On August 30, 2018, in honor of the 22nd anniversary of the introduction of HIPAA, the U.S. Department of Health and Human Services Office for Civil Rights (“OCR”) and the Office of the National Coordinator for Health Information Technology (“ONC”) released a blog post entitled “HIPAA & Health Information Portability: A Foundation for Interoperability.” This blog post outlines the initiatives HHS and its components, including the Centers for Medicare & Medicaid Services (“CMS”) and the National Institutes for Health (“NIH”), have recently taken to improve individual access to health information and to promote the secure portability of health information.

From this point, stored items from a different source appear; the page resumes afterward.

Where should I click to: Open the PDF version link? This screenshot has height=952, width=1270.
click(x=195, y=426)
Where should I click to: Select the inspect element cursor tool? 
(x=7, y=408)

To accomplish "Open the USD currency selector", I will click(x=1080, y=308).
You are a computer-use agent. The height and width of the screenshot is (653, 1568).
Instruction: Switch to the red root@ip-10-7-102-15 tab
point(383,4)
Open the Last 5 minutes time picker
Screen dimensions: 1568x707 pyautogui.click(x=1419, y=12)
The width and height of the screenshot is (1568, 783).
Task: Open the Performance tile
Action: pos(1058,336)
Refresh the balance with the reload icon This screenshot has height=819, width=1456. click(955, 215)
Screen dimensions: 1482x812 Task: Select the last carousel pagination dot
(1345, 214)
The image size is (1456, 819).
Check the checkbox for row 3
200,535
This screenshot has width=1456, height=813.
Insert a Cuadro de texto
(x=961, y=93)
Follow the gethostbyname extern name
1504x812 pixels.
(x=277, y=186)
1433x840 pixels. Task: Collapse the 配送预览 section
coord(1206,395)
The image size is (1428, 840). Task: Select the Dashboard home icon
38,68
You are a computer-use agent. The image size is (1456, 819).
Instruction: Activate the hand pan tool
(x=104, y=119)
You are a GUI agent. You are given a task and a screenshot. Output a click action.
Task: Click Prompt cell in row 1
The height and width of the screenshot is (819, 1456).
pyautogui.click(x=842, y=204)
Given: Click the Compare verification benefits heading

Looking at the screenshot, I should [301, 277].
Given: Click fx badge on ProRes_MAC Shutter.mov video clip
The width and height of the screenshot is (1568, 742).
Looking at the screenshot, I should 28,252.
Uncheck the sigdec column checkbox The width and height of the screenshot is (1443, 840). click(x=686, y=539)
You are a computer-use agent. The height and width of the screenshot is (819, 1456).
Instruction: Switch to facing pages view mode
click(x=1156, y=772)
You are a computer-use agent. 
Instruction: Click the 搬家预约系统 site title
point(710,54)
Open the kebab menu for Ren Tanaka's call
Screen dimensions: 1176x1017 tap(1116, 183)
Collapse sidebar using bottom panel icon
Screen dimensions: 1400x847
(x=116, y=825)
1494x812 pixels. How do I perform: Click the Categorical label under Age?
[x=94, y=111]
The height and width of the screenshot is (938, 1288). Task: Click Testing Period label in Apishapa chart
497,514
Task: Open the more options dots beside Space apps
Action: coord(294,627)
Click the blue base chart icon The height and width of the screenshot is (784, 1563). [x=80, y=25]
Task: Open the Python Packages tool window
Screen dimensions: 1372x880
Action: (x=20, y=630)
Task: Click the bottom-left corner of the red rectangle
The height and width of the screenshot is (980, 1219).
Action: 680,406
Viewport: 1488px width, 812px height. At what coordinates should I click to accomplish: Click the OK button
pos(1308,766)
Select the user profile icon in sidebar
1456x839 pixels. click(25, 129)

For example, OCR and ONC have initiated a campaign to encourage individuals to “get, check, and use” their health information and to take advantage of their right to access their health information as a means of taking greater control over their health care decisions. These resources for individuals are available here. Moreover, OCR and ONC have issued guidance and training resources about the HIPAA right of access for health care providers. The training module for health care providers about patients’ right of access is available here.

Additionally, CMS has asked for comment on whether CMS should make interoperability a requirement for providers that participate in the Medicare program. See “Speech: Medicare Remarks by CMS Administrator Seema Verma at the Commonwealth Club of California” available here. Furthermore, NIH has established a research program that will require the portability of health information.

The HHS blog post is available here.

Our take

This guidance suggests that HHS is cracking down on violations of the HIPAA individual right of access. Therefore, health care organizations must be cognizant of the importance of providing individuals with access to their health information within 30 days (and no later than 60 days) of the individual’s request.